The application of light weight alloys for vehicle bodies such as aluminum alloys and composite materials are rapidly advancing to support the construction of multi-material vehicle bodies. These materials play a crucial role in reducing overall vehicle weight, enhancing fuel efficiency, and complying with increasingly strict environmental regulations. As the automotive industry continues to evolve toward electrification and sustainability, the integration of lightweight and high-performance materials has become a key design strategy.
However, the use of multiple materials introduces new challenges in manufacturing, particularly in joining technologies. Since different materials have varying mechanical properties, thermal behaviors, and surface characteristics, selecting appropriate joining methods is essential to ensure structural integrity and durability. Depending on the material types, thicknesses, production processes, and cost constraints, various joining techniques—such as mechanical fastening, welding, and adhesive bonding—are selectively applied.
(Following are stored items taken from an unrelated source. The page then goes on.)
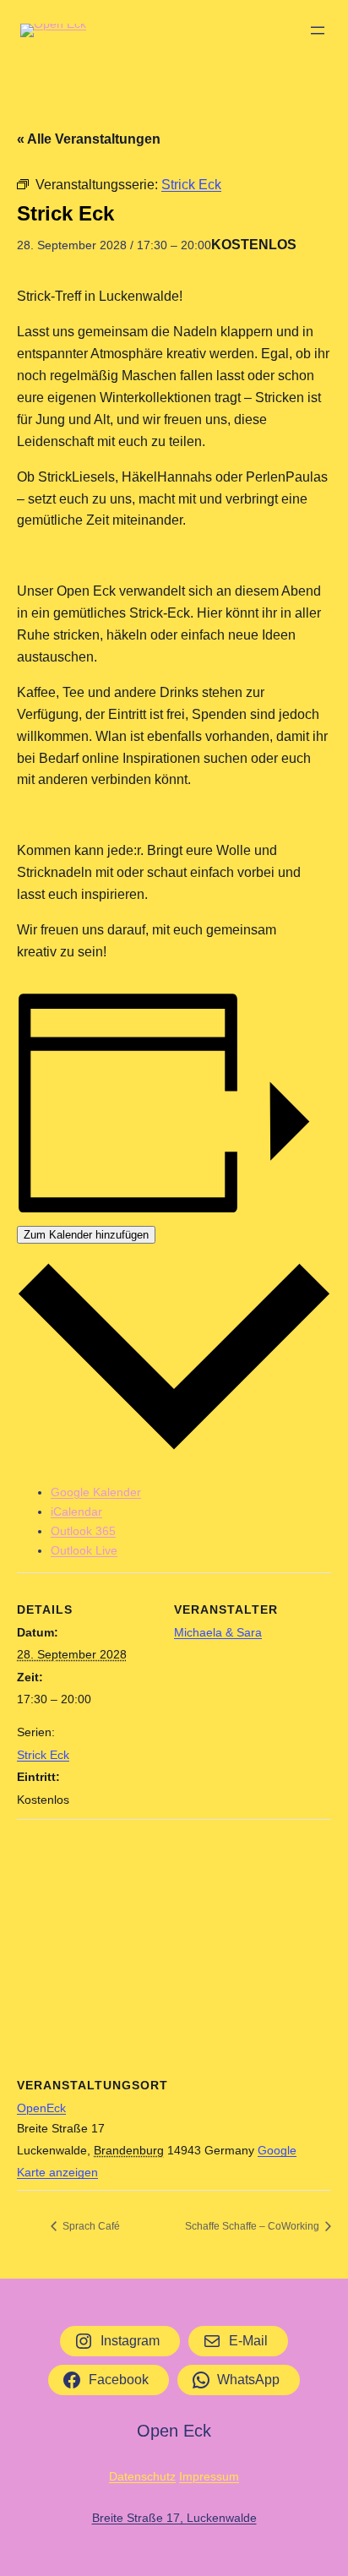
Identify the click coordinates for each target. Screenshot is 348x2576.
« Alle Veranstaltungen (88, 139)
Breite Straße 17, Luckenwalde (174, 2517)
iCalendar (76, 1511)
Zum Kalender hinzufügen (86, 1234)
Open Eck (174, 2430)
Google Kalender (96, 1492)
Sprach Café (90, 2226)
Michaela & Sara (218, 1632)
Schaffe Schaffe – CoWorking (253, 2226)
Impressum (209, 2476)
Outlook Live (84, 1550)
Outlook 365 (83, 1531)
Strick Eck (43, 1755)
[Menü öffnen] (317, 30)
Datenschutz (142, 2476)
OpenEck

This study focuses on fatigue life prediction for point-based joints commonly used in automotive structures, including Flow Drilling Screws (FDS), blind rivets, and blind nuts. Fatigue fractures in these joints typically propagate in multiple directions: through the sheet thickness and along the in-plane direction. Accurate fatigue life prediction requires numerical simulations that account for both crack propagation paths and their interaction with joint geometry and loading conditions.
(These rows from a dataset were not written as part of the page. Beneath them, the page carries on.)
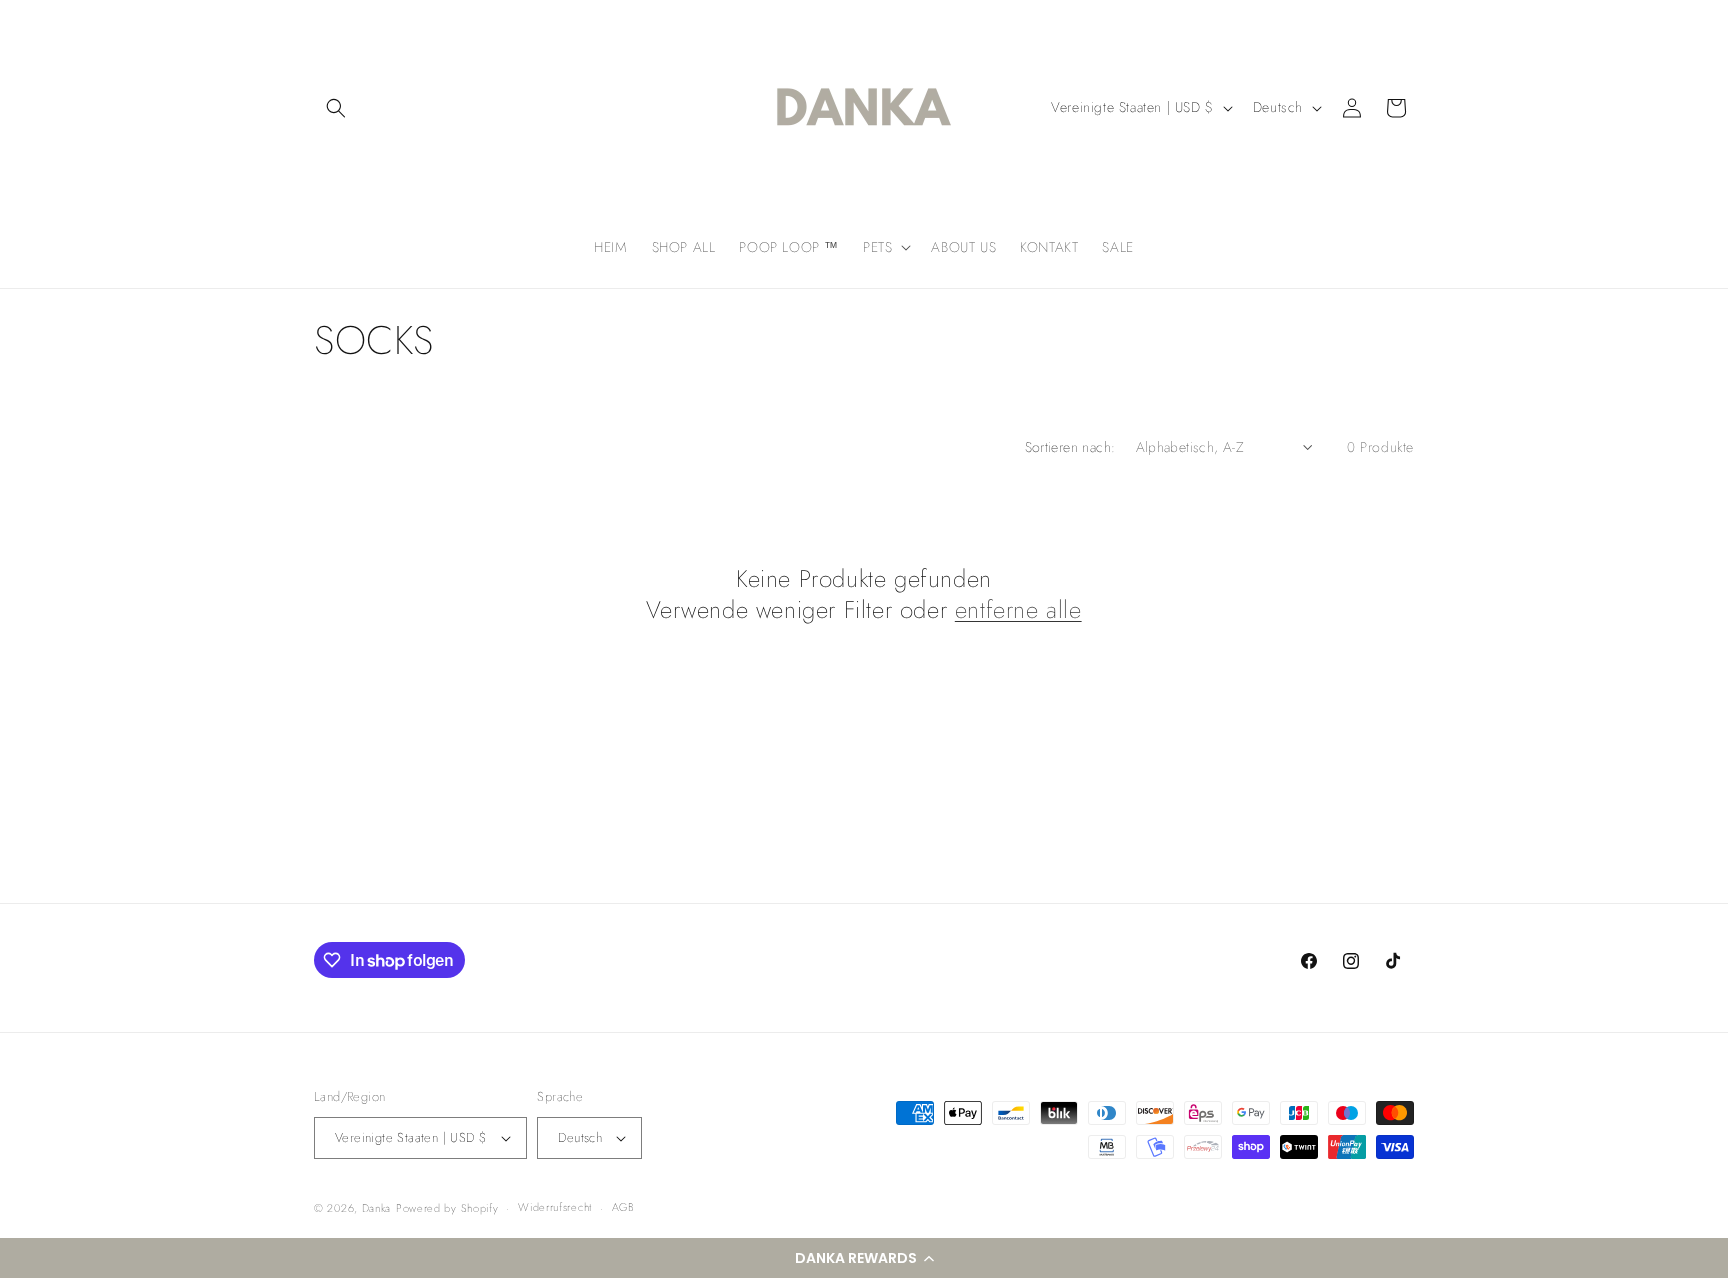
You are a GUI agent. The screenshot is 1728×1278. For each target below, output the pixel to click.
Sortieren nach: (1070, 447)
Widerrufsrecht (555, 1207)
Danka (377, 1208)
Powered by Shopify (447, 1208)
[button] (864, 1258)
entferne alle (1018, 609)
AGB (623, 1207)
Traditional fatigue models often assume a single fracture mode, limiting their ability to evaluate multiple failure mechanisms simultaneously. To address this issue, this study proposes a simplified modeling approach that enables the simultaneous consideration of multiple fracture modes. A numerical analysis-based method is introduced to predict the fatigue strength of point joints, and fatigue tests are conducted to validate the proposed approach. This research contributes to the development of more reliable and efficient design strategies for multi-material automotive structures.